> **TASK ITEM**
All of the data must be output without alteration.

> **RECORD EXCERPTS**

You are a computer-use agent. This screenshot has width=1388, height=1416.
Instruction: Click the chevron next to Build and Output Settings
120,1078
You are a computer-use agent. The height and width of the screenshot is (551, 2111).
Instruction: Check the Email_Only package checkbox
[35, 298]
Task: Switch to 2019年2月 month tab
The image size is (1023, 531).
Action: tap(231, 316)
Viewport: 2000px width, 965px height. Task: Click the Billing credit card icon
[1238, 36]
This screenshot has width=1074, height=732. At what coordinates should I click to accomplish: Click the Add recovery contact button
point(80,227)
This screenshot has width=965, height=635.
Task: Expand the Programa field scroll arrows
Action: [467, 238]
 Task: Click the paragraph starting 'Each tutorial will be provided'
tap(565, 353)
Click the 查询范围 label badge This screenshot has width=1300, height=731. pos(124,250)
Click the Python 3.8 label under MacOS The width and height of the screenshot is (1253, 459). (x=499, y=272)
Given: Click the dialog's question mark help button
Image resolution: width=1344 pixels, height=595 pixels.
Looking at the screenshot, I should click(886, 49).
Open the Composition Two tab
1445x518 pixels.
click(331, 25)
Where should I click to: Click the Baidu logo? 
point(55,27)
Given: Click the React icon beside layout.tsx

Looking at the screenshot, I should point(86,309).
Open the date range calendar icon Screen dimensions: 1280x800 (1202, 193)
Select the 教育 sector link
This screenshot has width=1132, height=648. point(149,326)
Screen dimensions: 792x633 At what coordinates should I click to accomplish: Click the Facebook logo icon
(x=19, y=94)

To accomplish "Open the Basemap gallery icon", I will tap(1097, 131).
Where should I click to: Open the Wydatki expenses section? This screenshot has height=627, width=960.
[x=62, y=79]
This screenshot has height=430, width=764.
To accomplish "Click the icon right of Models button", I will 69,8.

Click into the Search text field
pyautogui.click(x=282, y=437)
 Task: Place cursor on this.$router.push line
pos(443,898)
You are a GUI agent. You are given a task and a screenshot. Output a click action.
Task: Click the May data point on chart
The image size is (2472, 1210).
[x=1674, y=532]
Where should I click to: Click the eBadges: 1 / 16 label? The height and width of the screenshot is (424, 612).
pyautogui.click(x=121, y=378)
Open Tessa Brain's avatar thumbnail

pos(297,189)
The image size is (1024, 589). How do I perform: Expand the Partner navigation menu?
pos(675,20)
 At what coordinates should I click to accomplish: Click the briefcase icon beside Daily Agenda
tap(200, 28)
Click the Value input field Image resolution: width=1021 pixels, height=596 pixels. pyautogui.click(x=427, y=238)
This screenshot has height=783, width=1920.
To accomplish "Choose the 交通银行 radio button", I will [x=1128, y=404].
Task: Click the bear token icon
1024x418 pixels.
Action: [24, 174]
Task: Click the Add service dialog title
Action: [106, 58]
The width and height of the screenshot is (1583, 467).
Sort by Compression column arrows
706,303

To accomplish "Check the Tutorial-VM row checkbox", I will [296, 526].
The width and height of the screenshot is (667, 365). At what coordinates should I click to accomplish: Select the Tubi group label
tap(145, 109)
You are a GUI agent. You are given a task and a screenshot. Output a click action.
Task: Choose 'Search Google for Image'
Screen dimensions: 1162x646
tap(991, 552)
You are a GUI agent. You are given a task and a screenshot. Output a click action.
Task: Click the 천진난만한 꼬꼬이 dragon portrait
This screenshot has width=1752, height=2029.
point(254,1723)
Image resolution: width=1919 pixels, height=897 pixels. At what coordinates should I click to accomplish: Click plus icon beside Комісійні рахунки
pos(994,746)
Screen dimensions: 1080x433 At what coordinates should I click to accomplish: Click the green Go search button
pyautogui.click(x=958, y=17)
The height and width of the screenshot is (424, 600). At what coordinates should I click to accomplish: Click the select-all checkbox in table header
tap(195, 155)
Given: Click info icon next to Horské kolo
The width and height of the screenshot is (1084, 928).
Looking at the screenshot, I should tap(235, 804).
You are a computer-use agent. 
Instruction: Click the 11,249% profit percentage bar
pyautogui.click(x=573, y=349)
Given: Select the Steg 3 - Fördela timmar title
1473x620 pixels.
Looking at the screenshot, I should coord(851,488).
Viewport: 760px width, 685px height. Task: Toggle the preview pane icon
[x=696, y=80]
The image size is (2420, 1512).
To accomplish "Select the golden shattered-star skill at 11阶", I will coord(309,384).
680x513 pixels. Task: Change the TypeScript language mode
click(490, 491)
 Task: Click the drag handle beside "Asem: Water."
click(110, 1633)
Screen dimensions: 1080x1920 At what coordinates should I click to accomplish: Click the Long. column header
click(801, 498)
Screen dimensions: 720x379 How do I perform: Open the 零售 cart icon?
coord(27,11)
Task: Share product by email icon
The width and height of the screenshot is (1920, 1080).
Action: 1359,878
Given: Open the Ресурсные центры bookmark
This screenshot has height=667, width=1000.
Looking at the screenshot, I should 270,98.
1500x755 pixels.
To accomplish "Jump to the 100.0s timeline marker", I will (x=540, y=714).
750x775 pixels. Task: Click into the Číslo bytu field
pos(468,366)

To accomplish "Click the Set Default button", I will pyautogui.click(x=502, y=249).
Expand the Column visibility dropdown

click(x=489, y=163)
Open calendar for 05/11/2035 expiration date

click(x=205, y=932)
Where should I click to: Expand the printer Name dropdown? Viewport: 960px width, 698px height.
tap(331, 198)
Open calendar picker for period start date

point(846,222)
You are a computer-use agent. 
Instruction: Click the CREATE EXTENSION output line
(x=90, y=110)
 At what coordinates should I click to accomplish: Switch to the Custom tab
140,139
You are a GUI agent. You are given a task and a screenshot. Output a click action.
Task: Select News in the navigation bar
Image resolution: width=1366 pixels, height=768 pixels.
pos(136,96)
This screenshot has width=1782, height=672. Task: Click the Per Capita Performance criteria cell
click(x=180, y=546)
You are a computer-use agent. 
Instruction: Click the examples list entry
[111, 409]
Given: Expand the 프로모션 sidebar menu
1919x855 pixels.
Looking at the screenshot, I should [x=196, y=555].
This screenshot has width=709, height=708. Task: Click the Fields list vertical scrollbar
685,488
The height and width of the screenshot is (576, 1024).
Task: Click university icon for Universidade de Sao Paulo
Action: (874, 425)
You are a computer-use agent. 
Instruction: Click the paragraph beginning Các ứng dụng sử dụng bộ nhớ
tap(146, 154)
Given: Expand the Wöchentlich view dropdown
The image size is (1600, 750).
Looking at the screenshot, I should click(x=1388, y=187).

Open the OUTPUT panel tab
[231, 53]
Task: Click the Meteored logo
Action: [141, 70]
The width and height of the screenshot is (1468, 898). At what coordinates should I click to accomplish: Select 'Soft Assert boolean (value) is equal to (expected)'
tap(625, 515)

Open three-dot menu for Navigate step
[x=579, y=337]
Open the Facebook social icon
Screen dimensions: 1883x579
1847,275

> **ANSWER TO THIS PROBLEM**
You are a computer-use agent. This screenshot has width=1388, height=1416.
Instruction: Click the chevron next to Build and Output Settings
120,1078
You are a computer-use agent. The height and width of the screenshot is (551, 2111).
Instruction: Check the Email_Only package checkbox
[35, 298]
Task: Switch to 2019年2月 month tab
The image size is (1023, 531).
Action: tap(231, 316)
Viewport: 2000px width, 965px height. Task: Click the Billing credit card icon
[1238, 36]
This screenshot has width=1074, height=732. At what coordinates should I click to accomplish: Click the Add recovery contact button
point(80,227)
This screenshot has width=965, height=635.
Task: Expand the Programa field scroll arrows
Action: [467, 238]
 Task: Click the paragraph starting 'Each tutorial will be provided'
tap(565, 353)
Click the 查询范围 label badge This screenshot has width=1300, height=731. pos(124,250)
Click the Python 3.8 label under MacOS The width and height of the screenshot is (1253, 459). (x=499, y=272)
Given: Click the dialog's question mark help button
Image resolution: width=1344 pixels, height=595 pixels.
Looking at the screenshot, I should click(886, 49).
Open the Composition Two tab
1445x518 pixels.
click(331, 25)
Where should I click to: Click the Baidu logo? 
point(55,27)
Given: Click the React icon beside layout.tsx

Looking at the screenshot, I should point(86,309).
Open the date range calendar icon Screen dimensions: 1280x800 (1202, 193)
Select the 教育 sector link
This screenshot has width=1132, height=648. point(149,326)
Screen dimensions: 792x633 At what coordinates should I click to accomplish: Click the Facebook logo icon
(x=19, y=94)

To accomplish "Open the Basemap gallery icon", I will tap(1097, 131).
Where should I click to: Open the Wydatki expenses section? This screenshot has height=627, width=960.
[x=62, y=79]
This screenshot has height=430, width=764.
To accomplish "Click the icon right of Models button", I will 69,8.

Click into the Search text field
pyautogui.click(x=282, y=437)
 Task: Place cursor on this.$router.push line
pos(443,898)
You are a GUI agent. You are given a task and a screenshot. Output a click action.
Task: Click the May data point on chart
The image size is (2472, 1210).
[x=1674, y=532]
Where should I click to: Click the eBadges: 1 / 16 label? The height and width of the screenshot is (424, 612).
pyautogui.click(x=121, y=378)
Open Tessa Brain's avatar thumbnail

pos(297,189)
The image size is (1024, 589). How do I perform: Expand the Partner navigation menu?
pos(675,20)
 At what coordinates should I click to accomplish: Click the briefcase icon beside Daily Agenda
tap(200, 28)
Click the Value input field Image resolution: width=1021 pixels, height=596 pixels. pyautogui.click(x=427, y=238)
This screenshot has height=783, width=1920.
To accomplish "Choose the 交通银行 radio button", I will [x=1128, y=404].
Task: Click the bear token icon
1024x418 pixels.
Action: [24, 174]
Task: Click the Add service dialog title
Action: [106, 58]
The width and height of the screenshot is (1583, 467).
Sort by Compression column arrows
706,303

To accomplish "Check the Tutorial-VM row checkbox", I will [296, 526].
The width and height of the screenshot is (667, 365). At what coordinates should I click to accomplish: Select the Tubi group label
tap(145, 109)
You are a GUI agent. You are given a task and a screenshot. Output a click action.
Task: Choose 'Search Google for Image'
Screen dimensions: 1162x646
tap(991, 552)
You are a GUI agent. You are given a task and a screenshot. Output a click action.
Task: Click the 천진난만한 꼬꼬이 dragon portrait
This screenshot has width=1752, height=2029.
point(254,1723)
Image resolution: width=1919 pixels, height=897 pixels. At what coordinates should I click to accomplish: Click plus icon beside Комісійні рахунки
pos(994,746)
Screen dimensions: 1080x433 At what coordinates should I click to accomplish: Click the green Go search button
pyautogui.click(x=958, y=17)
The height and width of the screenshot is (424, 600). At what coordinates should I click to accomplish: Click the select-all checkbox in table header
tap(195, 155)
Given: Click info icon next to Horské kolo
The width and height of the screenshot is (1084, 928).
Looking at the screenshot, I should tap(235, 804).
You are a computer-use agent. 
Instruction: Click the 11,249% profit percentage bar
pyautogui.click(x=573, y=349)
Given: Select the Steg 3 - Fördela timmar title
1473x620 pixels.
Looking at the screenshot, I should coord(851,488).
Viewport: 760px width, 685px height. Task: Toggle the preview pane icon
[x=696, y=80]
The image size is (2420, 1512).
To accomplish "Select the golden shattered-star skill at 11阶", I will coord(309,384).
680x513 pixels. Task: Change the TypeScript language mode
click(490, 491)
 Task: Click the drag handle beside "Asem: Water."
click(110, 1633)
Screen dimensions: 1080x1920 At what coordinates should I click to accomplish: Click the Long. column header
click(801, 498)
Screen dimensions: 720x379 How do I perform: Open the 零售 cart icon?
coord(27,11)
Task: Share product by email icon
The width and height of the screenshot is (1920, 1080).
Action: 1359,878
Given: Open the Ресурсные центры bookmark
This screenshot has height=667, width=1000.
Looking at the screenshot, I should 270,98.
1500x755 pixels.
To accomplish "Jump to the 100.0s timeline marker", I will (x=540, y=714).
750x775 pixels. Task: Click into the Číslo bytu field
pos(468,366)

To accomplish "Click the Set Default button", I will pyautogui.click(x=502, y=249).
Expand the Column visibility dropdown

click(x=489, y=163)
Open calendar for 05/11/2035 expiration date

click(x=205, y=932)
Where should I click to: Expand the printer Name dropdown? Viewport: 960px width, 698px height.
tap(331, 198)
Open calendar picker for period start date

point(846,222)
You are a computer-use agent. 
Instruction: Click the CREATE EXTENSION output line
(x=90, y=110)
 At what coordinates should I click to accomplish: Switch to the Custom tab
140,139
You are a GUI agent. You are given a task and a screenshot. Output a click action.
Task: Select News in the navigation bar
Image resolution: width=1366 pixels, height=768 pixels.
pos(136,96)
This screenshot has width=1782, height=672. Task: Click the Per Capita Performance criteria cell
click(x=180, y=546)
You are a computer-use agent. 
Instruction: Click the examples list entry
[111, 409]
Given: Expand the 프로모션 sidebar menu
1919x855 pixels.
Looking at the screenshot, I should [x=196, y=555].
This screenshot has width=709, height=708. Task: Click the Fields list vertical scrollbar
685,488
The height and width of the screenshot is (576, 1024).
Task: Click university icon for Universidade de Sao Paulo
Action: (874, 425)
You are a computer-use agent. 
Instruction: Click the paragraph beginning Các ứng dụng sử dụng bộ nhớ
tap(146, 154)
Given: Expand the Wöchentlich view dropdown
The image size is (1600, 750).
Looking at the screenshot, I should click(x=1388, y=187).

Open the OUTPUT panel tab
[231, 53]
Task: Click the Meteored logo
Action: [141, 70]
The width and height of the screenshot is (1468, 898). At what coordinates should I click to accomplish: Select 'Soft Assert boolean (value) is equal to (expected)'
tap(625, 515)

Open three-dot menu for Navigate step
[x=579, y=337]
Open the Facebook social icon
Screen dimensions: 1883x579
1847,275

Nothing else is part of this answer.